Latitude & Longitude (WGS84): 35° 59' 26'' North , 116° 56' 35'' West (est.)
Margin of Error:~0km
Other regions containing this locality:Death Valley National Park, California/Nevada, USA

A talc mine possibly located along Galena Canyon, E of Gold Hill (summit), on National Park Service wilderness land (Death Valley National Park/Death Valley Wilderness).

NOTE: This locality is not listed in the USGS MRDS database. The locality string is interpolated from the descriptions of the similar localities in a series. These localities are talc deposits described as being located in "Death Valley-Kingston Range District, Panamint Mts (Panamint Range), Death Valley" or "Death Valley-Kingston Range District, Panamint Mts (Panamint Range), Death Valley National Park." The error in these original locality strings is apparent regarding the District.
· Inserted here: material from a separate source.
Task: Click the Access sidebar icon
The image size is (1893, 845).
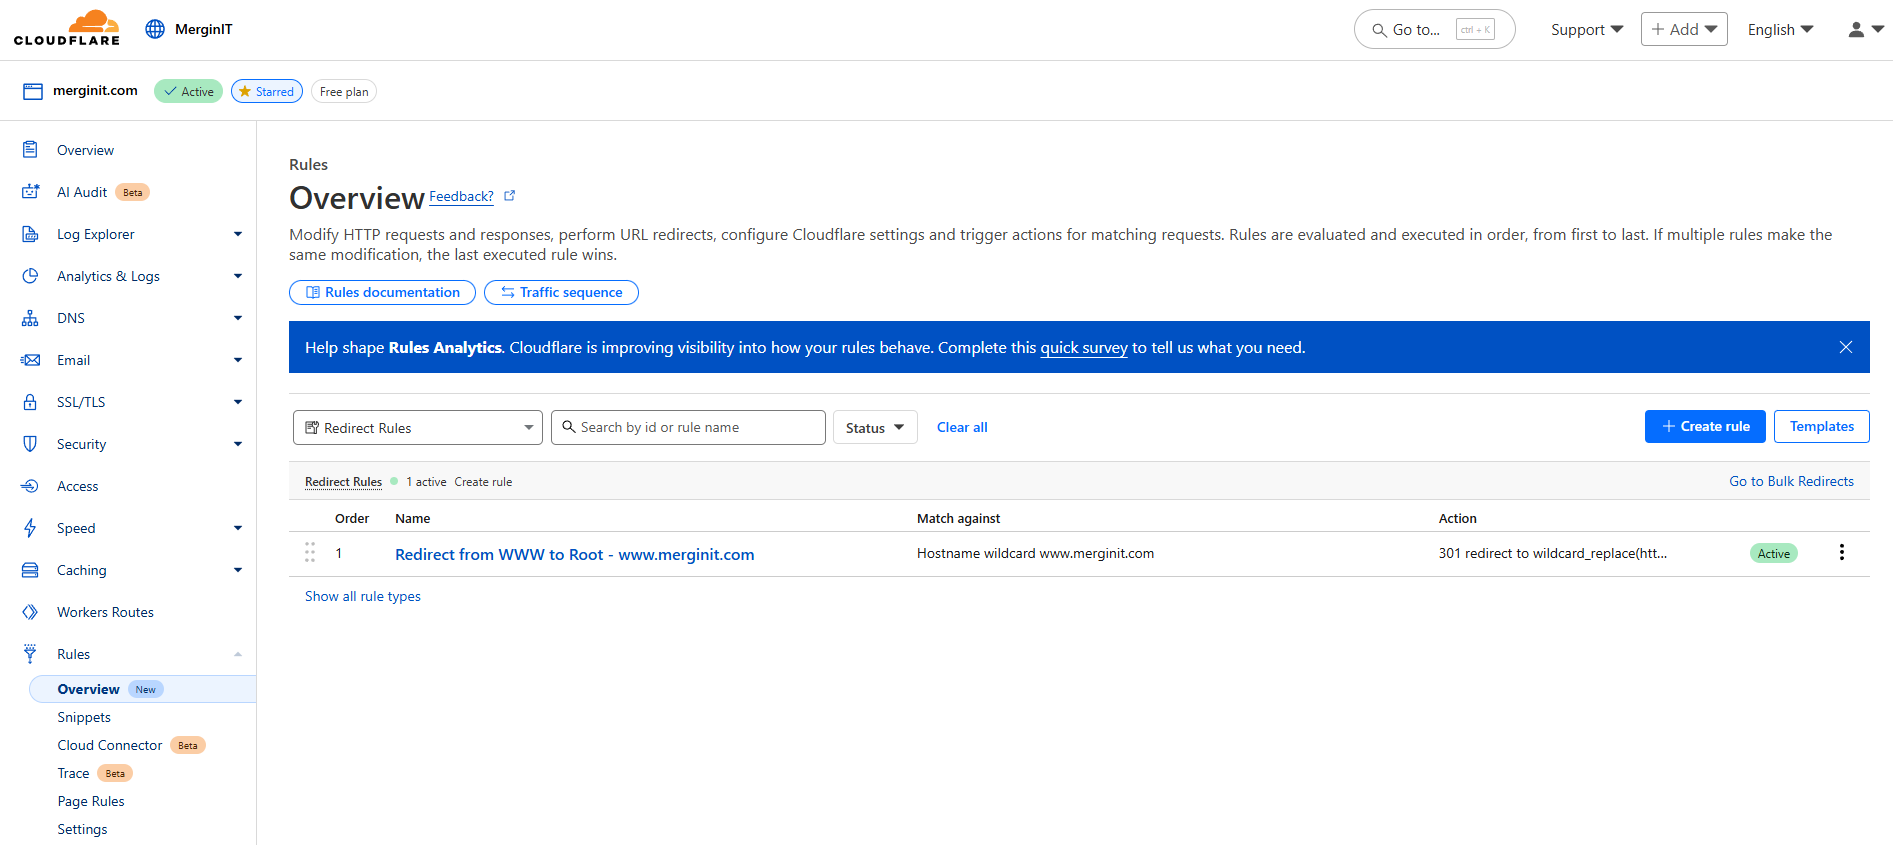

The original Death Valley claim in the Panamint Mining District, "situated 1/2 mile south of where the Panamint and Death Valley Trail crosses the summit and on the Death Valley side of the ridge," was discovered by John Lemoigne and others on 6 June 1879. The next possible mention of the claim occurs in the form of a location notice for a Death Valley Mine, situated in the Cleaveland Mining District, "about 1-1/4 miles north of Chief Mine." It was located 13 May 1889 by Taylor and Beckerton and was recorded on 6 June 1889. The claim was evidently relocated and rerecorded on 14 November 1890 by the Death Valley Mining Company, who described the mine as being "Situated 1-1/4 mile NE of Chief Mine and about 2 mites North of Death Valley Mining Company's Boarding House at Gold Hill and adjoins the Beckerton Mine to which it runs parallel in Panamint Mining District." A third relocation notice by the Death Valley Mining Company on 9 August 1893 located the claim "about 1-1/4 miles NE of 'Ibex' Mine and about one mile north of Death Valley Company's Boarding House." Possibly the Ibex Mine is a later relocation of the Chief Mine, about which the writer could find no mention in the county courthouse records. (Greene, Linda I. (1981): III.A.2.a)(3)).

Mineral List

1 valid mineral.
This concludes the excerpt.